= PROBLEM DESCRIPTION =
Where the string "with" occurs in a line of the data below, that line should be copied.

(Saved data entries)
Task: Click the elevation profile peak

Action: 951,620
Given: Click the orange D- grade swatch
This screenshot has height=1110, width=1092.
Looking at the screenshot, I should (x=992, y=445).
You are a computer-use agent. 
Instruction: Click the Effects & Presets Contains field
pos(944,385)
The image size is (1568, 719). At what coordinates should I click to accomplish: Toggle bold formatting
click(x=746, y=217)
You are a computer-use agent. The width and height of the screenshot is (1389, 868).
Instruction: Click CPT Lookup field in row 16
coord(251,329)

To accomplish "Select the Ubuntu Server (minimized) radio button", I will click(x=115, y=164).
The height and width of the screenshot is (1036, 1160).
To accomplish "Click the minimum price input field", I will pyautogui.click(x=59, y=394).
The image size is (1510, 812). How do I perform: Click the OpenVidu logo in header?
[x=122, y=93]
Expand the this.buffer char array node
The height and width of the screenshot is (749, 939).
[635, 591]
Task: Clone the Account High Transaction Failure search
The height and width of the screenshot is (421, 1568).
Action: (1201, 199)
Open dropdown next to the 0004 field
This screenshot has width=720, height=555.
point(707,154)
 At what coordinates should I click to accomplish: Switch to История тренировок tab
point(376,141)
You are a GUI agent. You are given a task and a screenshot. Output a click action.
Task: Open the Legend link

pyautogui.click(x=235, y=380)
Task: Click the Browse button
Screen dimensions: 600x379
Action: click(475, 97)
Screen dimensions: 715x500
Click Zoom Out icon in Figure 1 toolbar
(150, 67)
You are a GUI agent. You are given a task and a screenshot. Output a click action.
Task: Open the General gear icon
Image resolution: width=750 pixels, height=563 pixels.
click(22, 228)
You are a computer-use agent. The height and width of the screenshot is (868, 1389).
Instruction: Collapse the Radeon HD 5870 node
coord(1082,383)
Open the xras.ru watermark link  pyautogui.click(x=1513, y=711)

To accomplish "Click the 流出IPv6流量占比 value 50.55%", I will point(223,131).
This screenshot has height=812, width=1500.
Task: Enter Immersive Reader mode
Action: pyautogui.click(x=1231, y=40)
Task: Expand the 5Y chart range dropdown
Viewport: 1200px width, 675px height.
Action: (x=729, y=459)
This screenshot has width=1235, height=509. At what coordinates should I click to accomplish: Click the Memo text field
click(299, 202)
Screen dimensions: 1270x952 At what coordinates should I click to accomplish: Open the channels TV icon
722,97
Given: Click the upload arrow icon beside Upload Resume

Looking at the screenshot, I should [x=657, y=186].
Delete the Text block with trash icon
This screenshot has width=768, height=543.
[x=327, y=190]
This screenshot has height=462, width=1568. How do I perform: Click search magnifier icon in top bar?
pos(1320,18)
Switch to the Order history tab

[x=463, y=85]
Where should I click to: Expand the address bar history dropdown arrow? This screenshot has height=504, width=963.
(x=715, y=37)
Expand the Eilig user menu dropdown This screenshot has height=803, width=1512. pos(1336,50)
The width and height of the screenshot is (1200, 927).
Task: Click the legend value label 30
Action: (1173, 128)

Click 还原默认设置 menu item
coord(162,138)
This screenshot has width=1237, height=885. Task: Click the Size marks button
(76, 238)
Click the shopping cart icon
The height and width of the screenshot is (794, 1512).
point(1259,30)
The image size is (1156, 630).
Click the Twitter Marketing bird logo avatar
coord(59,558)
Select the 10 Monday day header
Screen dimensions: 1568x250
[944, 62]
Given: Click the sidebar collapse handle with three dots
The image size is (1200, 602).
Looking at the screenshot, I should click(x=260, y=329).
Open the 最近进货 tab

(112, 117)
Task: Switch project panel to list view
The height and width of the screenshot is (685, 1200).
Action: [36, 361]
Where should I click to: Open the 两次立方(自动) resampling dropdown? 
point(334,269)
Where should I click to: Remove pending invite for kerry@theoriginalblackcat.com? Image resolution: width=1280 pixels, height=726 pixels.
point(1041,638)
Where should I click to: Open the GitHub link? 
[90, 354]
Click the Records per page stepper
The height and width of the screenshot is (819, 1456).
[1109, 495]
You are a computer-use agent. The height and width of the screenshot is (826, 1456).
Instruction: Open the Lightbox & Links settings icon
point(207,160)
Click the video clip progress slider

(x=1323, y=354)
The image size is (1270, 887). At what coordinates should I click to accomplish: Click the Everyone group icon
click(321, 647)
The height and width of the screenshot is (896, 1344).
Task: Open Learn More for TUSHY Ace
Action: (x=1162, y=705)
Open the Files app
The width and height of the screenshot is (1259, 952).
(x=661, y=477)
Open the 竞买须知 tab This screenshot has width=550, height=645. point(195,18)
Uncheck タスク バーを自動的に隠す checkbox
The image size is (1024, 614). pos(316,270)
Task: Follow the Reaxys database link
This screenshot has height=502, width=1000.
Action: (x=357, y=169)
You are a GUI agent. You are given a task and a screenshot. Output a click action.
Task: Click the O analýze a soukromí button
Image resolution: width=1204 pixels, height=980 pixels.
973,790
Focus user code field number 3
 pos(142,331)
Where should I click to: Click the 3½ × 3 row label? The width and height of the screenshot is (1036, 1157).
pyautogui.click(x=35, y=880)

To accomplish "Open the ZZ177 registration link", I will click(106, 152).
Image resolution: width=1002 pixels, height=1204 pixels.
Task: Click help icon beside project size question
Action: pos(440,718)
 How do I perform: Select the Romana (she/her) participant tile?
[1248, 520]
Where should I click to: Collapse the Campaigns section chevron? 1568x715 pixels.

= RESPONSE =
Delete the Text block with trash icon
Given: Click the sidebar collapse handle with three dots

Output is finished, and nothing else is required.